If you know me well, and are reading this, you might know I identify as a Catholic, so forgive me if this posts seems a little hypocritical. I have always believed in the existence of a God, and I most probably always will. Even before any external organization could have had influence, I innately understood that there was a common creator of everything and that it loved it all so much, it was something beyond my comprehension. It is one of the earliest and most consistent memories of my childhood.
That being said, I don't believe that members of any organization in a free society must follow blindly the wider views held by that organization as a whole, nor should they. It is a behavioral trait that seems to me all too common within most large hierarchical and authoritarian systems in society, and this one that I happen to belong to in particular.
If you know this fact about me, you would almost certainly also know that I'm currently finishing a PhD in Chemistry. After seven years, inspiration is in short supply and thus, I am presently reading the biography of the late Linus Pauling in the hope of receiving some. The only sole recipient of two separate Nobel Prizes, one for chemistry (1954) and one for peace (1962), he was a brilliant scientist and a dedicated political activist. A firm advocate of a mandatory scientific education from the earliest levels, he believed this would not only benefit the scientific community, but the world community as a whole. If people were taught to approach problems scientifically he reasoned, with a methodical thought process free of preconceptions and prejudices, they would come to the best possible resolutions to the problems they faced. Weighing all possible outcomes and facts equally, they would be much less likely to partake in the irrational and destructive behaviour that is so becoming of our nature, say for example, resulting to violence in order to resolve even the most minor differences and disagreements. On the occasion of receiving his first Nobel Prize, his memorable acceptance speech included the words:
“When an old and distinguished person speaks to you, listen to him carefully and with respect---but do not believe him. Never put your trust in anything but your own intellect. Your elder, no matter whether he has gray hair or has lost his hair, no matter whether he is a Nobel Laureate, may be wrong. The world progresses, year by year, century by century, as the members of the younger generation find out what was wrong among the things that their elders said. So you must always be skeptical—always think for yourself.”
I would have to say that this trait is one of the most unexpected and rewarding things to have come from my own education in science yet.
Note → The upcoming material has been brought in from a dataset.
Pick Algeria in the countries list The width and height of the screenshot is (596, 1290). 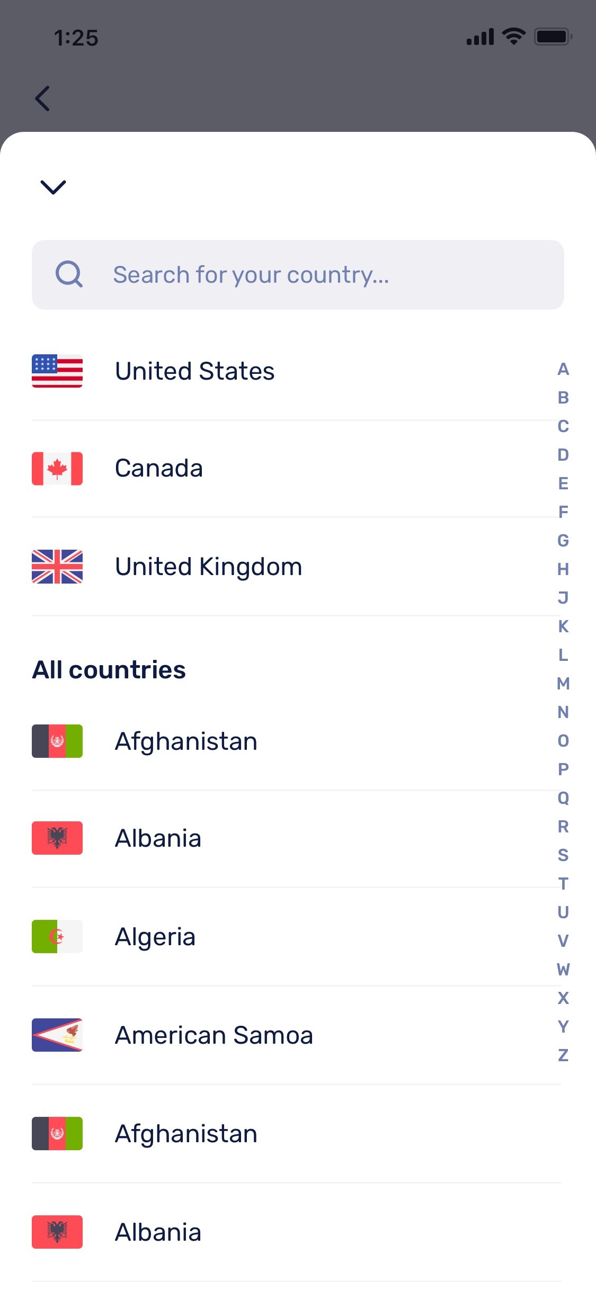point(155,937)
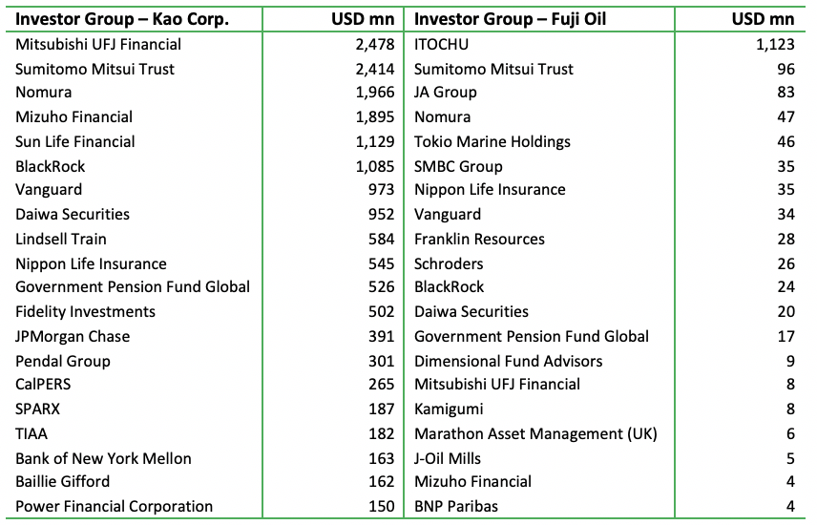
Task: Select the Bank of New York Mellon cell
Action: point(103,458)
When you look at the current legislation in Australia preventing gay and lesbian couples from being legally married objectively, if you strip away all the right-wing bullshit, opinions and hand waving, all you are left with are the same conservative prejudices. The same fear of things you don't understand. The same distrust of anything different to yourself. They are the same things that lurk in the heart of every racist, sexist and bigot. They are things which I am ashamed to say, have dwelt in my own heart more often than I care to remember.
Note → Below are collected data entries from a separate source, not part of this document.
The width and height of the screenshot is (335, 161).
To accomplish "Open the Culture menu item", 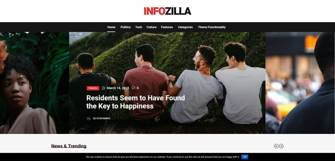I will point(151,27).
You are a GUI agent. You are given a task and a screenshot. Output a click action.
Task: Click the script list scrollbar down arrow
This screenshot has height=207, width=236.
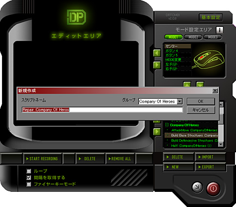pyautogui.click(x=220, y=144)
When I went out and took to the streets with these people to take the images you see below, it confirmed beyond any doubt what I have felt in my heart for so long. That they are not very different from myself at all. That if this god I believe in created them, why would it bother doing so in a way that was inherently displeasing to itself? That myself and a society cannot possibly hope to follow the commandment "Love one another as I have loved you", if we don't grant each other the same personal freedoms. That the day my church stops pursuing the legislation of its ridged and antiquated morality, it might start to again introduce people to the unconditional love of god, instead of driving them away.